1. Measurement of concentration of atmospheric gases impacting climate
at the island of Lampedusa
F. Artuso1, C. Bommarito1, P. Chamard2, A. di Sarra2, F. Monteleone1, S. Piacentino3, D. Sferlazzo3, F. Anello4
1ENEA, CLIM-OSS, Via Catania 2, Palermo, Italy; 2ENEA Casaccia, CLIM-OSS, Via Anguillarese 301, S. Maria di Galeria (Roma), Italy; 3ENEA, CLIM-OSS, Station for Climate Observations “R. Sarao”, Lampedusa, Italy; 4ENEA, PROT, Via Catania 2, Palermo, Italy 
 A program for greenhouse gases monitoring in the atmosphere was started by ENEA in 1992 at the island of Lampedusa (35.5°N, 12.6°E), in the central Mediterranean (Fig.1). The island is far from relevant anthropogenic sources, and has poor vegetation, thus is representative of the remote marine Mediterranean environment. The program began with measurements of CO2 and CH4 concentrations. In 1996 measurements of atmospheric concentration of N2O, CFC-11 and CFC-12 were also started at the Station for Climate Observation established in Lampedusa (Fig.2). A GC-MS system has been recently set up for the detection of SF6, HCFC-22, HFC-134a, HCFC-141b, and HCFC-142b in air. A system for the measurement of sulphur compounds, is also being developed to investigate the role of these species in the Mediterranean and their influence on climate.
Carbon dioxide
Measurements of the atmospheric CO2 concentration have been carried out on a weekly basis on the island of Lampedusa, in the Mediterranean, since The island is relatively far from significant carbon dioxide sources, and may be considered representative of the central Mediterranean region. The time series of carbon dioxide in the period May 1992 – May 2004 is shown in Fig.3. Some general characteristics of the series may be outlined: a progressive increase is evident, with significant yearly variations. The large annual cycle, with a maximum in early spring,, has an amplitude of approximately 10 ppmv.
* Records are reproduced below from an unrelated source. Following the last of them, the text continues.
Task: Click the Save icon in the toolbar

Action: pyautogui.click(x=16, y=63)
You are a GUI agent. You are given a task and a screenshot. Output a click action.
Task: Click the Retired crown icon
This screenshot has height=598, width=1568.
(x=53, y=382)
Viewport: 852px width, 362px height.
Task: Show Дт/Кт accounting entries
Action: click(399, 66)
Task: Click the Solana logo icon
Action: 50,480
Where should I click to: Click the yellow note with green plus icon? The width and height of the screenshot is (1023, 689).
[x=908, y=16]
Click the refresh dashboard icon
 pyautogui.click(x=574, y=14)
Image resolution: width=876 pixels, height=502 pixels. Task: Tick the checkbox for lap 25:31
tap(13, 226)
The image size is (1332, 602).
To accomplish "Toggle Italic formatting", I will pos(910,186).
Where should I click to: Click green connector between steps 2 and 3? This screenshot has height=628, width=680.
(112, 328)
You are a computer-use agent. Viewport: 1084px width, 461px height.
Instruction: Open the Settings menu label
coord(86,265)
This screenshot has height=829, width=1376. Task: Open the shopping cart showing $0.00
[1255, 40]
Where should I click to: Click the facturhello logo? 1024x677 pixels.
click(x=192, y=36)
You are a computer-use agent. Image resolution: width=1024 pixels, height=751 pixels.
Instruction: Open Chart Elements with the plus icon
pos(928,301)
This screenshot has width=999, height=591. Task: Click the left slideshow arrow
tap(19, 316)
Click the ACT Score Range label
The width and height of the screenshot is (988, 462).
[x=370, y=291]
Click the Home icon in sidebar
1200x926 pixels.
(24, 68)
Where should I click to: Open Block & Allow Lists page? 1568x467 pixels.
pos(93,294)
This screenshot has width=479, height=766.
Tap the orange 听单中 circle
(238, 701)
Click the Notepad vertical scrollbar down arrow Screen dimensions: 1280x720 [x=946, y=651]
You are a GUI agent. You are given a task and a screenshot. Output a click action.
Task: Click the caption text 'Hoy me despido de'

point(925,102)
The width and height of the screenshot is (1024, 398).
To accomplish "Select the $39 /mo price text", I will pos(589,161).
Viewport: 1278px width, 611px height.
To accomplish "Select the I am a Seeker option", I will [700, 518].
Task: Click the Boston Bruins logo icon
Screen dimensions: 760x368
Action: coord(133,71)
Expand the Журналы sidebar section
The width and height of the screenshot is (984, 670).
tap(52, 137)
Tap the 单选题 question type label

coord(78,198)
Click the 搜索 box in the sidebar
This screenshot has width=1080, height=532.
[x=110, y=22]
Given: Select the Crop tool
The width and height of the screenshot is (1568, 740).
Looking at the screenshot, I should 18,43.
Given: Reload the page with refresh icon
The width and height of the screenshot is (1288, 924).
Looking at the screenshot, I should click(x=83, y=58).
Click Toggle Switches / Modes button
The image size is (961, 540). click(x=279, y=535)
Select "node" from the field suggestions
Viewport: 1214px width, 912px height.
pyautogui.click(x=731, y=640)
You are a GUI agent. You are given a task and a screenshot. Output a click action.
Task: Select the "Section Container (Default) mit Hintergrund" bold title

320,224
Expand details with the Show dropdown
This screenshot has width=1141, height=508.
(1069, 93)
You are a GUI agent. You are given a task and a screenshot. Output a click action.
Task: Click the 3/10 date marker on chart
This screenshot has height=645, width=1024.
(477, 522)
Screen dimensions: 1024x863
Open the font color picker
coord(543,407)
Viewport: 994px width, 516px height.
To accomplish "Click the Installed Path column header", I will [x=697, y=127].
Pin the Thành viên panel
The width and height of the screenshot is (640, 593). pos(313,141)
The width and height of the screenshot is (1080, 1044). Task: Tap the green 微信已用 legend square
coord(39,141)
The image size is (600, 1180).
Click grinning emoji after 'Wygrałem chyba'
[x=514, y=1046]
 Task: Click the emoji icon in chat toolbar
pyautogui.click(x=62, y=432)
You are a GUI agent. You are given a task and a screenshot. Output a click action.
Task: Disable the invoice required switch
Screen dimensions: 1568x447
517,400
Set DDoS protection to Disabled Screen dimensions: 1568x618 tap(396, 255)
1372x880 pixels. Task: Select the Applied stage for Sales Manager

Relative large variation, up to 4-5 ppmv, occur on a weekly basis, and are probably associated with different origins of the sampled air masses. The CO2 behaviour at Lampedusa appears dominated by the effect of the very large 1997/1998 El Nino event. Consequently, a high negative correlation between growth rate (Fig.4) and Southern Oscillation index (Fig.5) is particularly evident for the 1997/98 period, if SOI is lagged by 9 months. This phenomenon may be explained with the weakening of the exchange with the biosphere caused by El Nino event. A correlated behaviour between the global average temperature (Fig.6) and the carbon dioxide growth rate is also found.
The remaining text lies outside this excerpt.